LISTED RECORDS:

-----

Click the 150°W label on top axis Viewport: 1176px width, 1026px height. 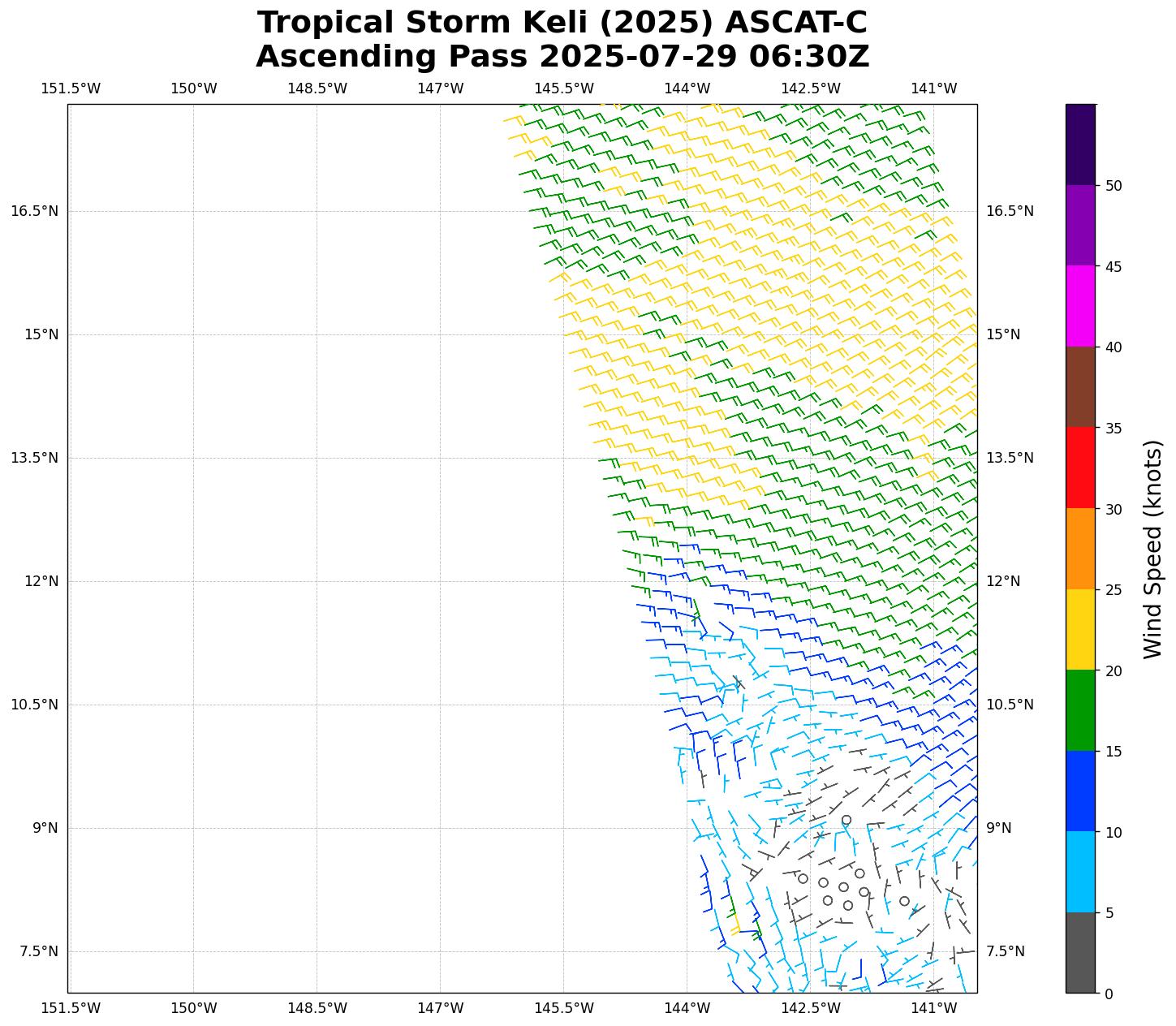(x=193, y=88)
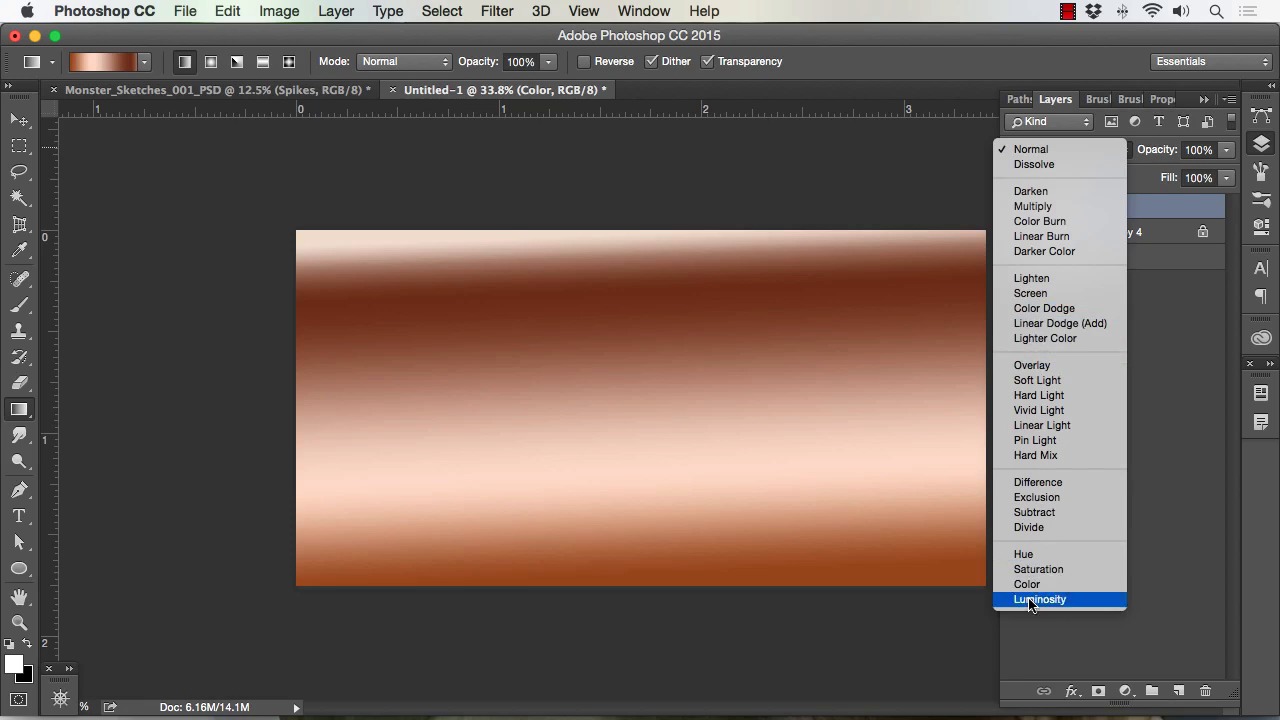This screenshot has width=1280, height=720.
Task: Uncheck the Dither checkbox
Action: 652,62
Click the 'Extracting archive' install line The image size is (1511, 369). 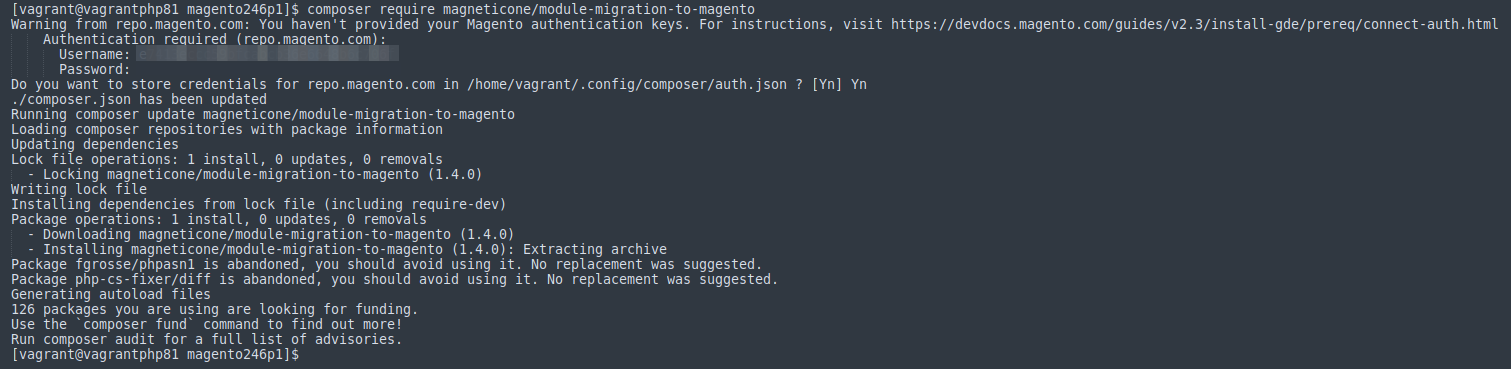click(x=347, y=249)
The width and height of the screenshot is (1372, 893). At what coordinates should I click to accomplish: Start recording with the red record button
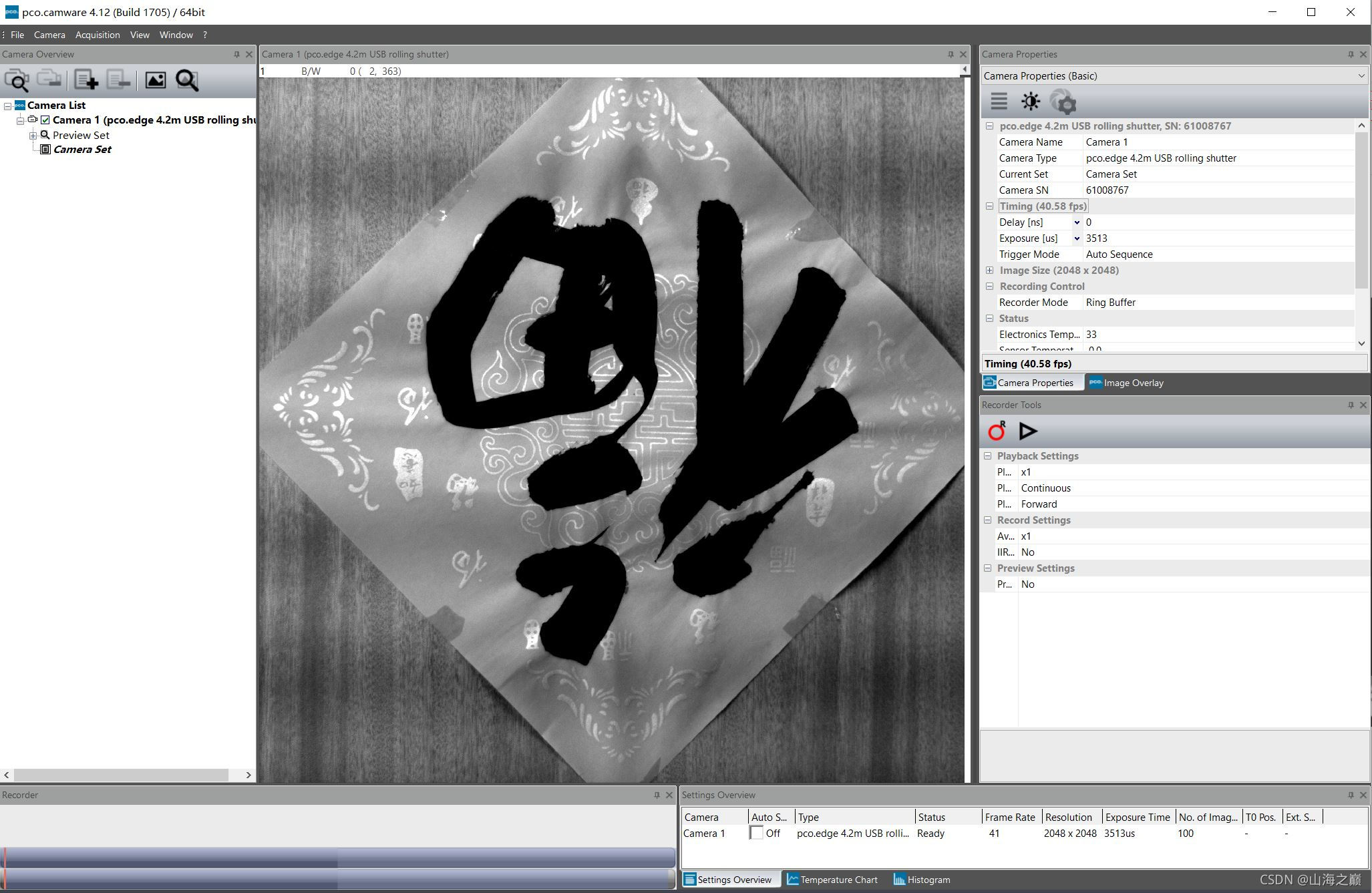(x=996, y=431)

-----

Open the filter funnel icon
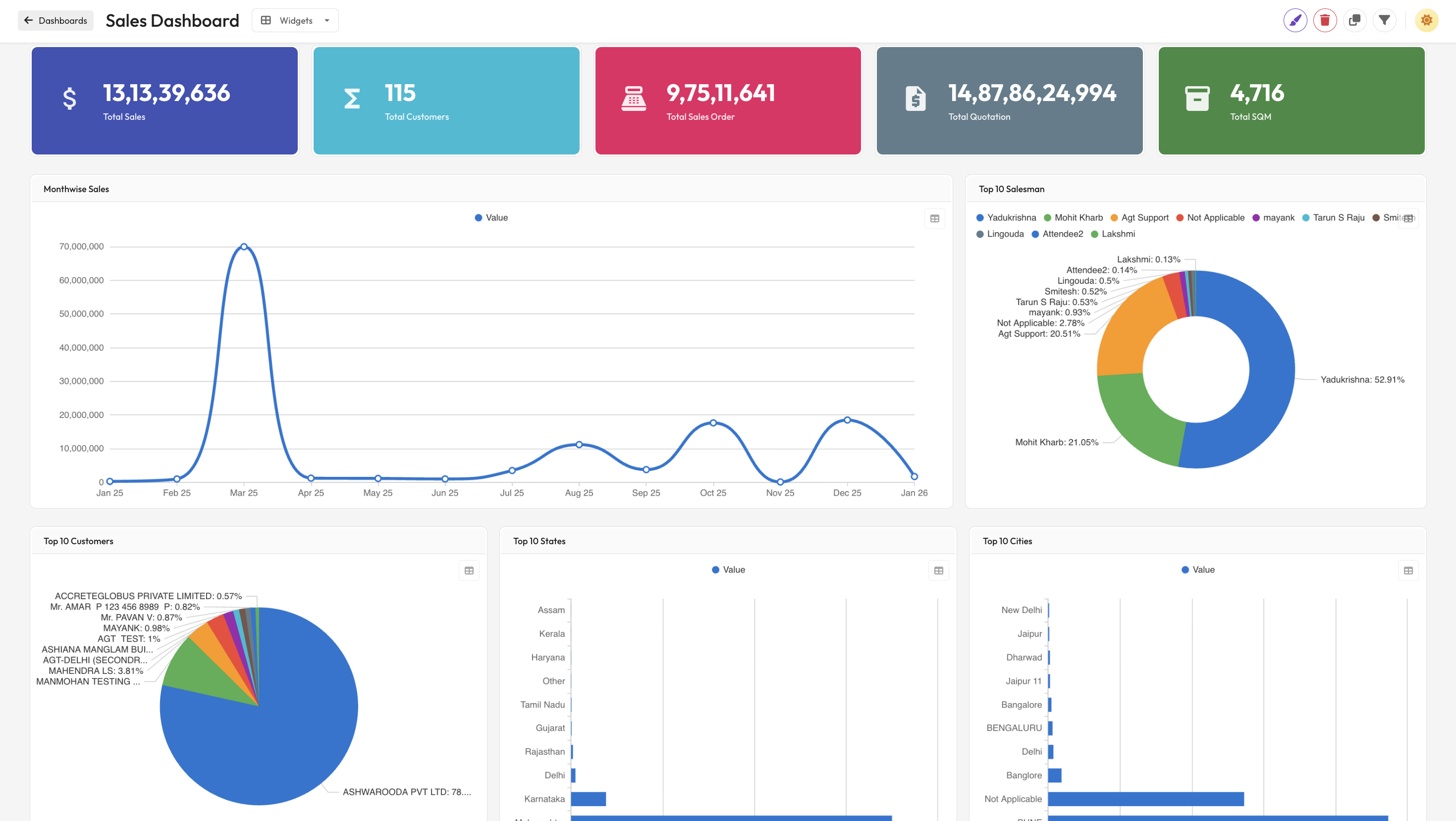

-----

GOAL: Copy out everything from the line containing "The width and" down to the line containing "(x=996, y=431)", both included, leaving the pictures out.

RESULT OF THE EXERCISE:
The width and height of the screenshot is (1372, 893). At what coordinates should I click to accomplish: Start recording with the red record button
(x=996, y=431)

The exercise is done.